-- DATA PROVIDED --
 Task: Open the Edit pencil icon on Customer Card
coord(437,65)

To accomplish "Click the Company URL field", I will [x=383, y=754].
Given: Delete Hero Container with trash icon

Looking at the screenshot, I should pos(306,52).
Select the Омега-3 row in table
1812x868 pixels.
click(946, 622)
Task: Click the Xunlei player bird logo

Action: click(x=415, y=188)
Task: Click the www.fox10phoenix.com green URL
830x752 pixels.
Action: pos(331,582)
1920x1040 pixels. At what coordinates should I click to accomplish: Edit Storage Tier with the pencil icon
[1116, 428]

-- WRITTEN PROBLEM --
Switch every "Task" in the lines above to "Instruction", and write out all the lines again with nothing else changed.

-- RESPONSE TO THIS EXERCISE --
 Instruction: Open the Edit pencil icon on Customer Card
coord(437,65)

To accomplish "Click the Company URL field", I will [x=383, y=754].
Given: Delete Hero Container with trash icon

Looking at the screenshot, I should pos(306,52).
Select the Омега-3 row in table
1812x868 pixels.
click(946, 622)
Instruction: Click the Xunlei player bird logo

Action: click(x=415, y=188)
Instruction: Click the www.fox10phoenix.com green URL
830x752 pixels.
Action: pos(331,582)
1920x1040 pixels. At what coordinates should I click to accomplish: Edit Storage Tier with the pencil icon
[1116, 428]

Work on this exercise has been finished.